*Texto proporcionado*.

━━━━━━━━━━━━━━━━━━━━

Por un momento mi hijo se quedó pensativo. Papá. Dime, hijo. ¿Tú crees que Patrick Geddes utilizaba una pizarra como la del cole para dar sus clases de botánica? Seguro que no. Si hubiera presenciado una lección como la que te dieron a ti hubiera dicho, lo que dejó escrito en su libro: “¡Pongan a los niños a observar la naturaleza, no con lecciones rotuladas y codificadas sino con sus propios tesoros y fiestas de belleza, como son sus piedras, minerales, cristales, peces y mariposas vivas, flores silvestres, frutas y semillas! Por encima de todo, muéstrenles las plantas cultivadas y los animales bondadosamente domésticos, que domesticaron al hombre en el pasado y que ahora vuelven nuevamente hay que hacer volver para que lo civilicen y le den paz”.

━━━━━━━━━━━━━━━━━━━━

*Bloque de datos*.
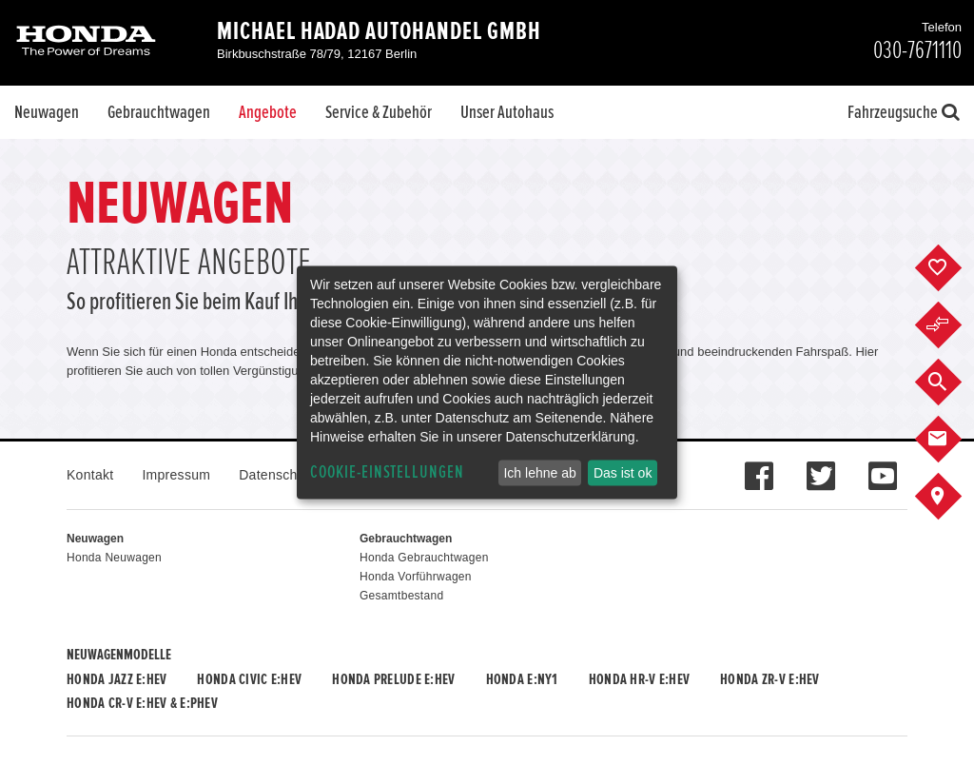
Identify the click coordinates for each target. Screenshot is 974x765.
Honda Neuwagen (114, 557)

━━━━━━━━━━━━━━━━━━━━

*Instrucciones y requisitos*.
Determine si cada afirmación concuerda con el texto proporcionado y responda sí o no, citando literalmente las palabras del texto que lo deciden.
(a) El hijo pregunta si Patrick Geddes usaba una pizarra como la del colegio en sus clases de botánica.
(b) La cita de Geddes recomienda enseñar a los niños mediante lecciones rotuladas y codificadas.
(c) La cita procede de un libro de Geddes.

*Respuesta del ejercicio*.
(a) Sí: «¿Tú crees que Patrick Geddes utilizaba una pizarra como la del cole para dar sus clases de botánica?»
(b) No: «no con lecciones rotuladas y codificadas sino con sus propios tesoros y fiestas de belleza»
(c) Sí: «lo que dejó escrito en su libro»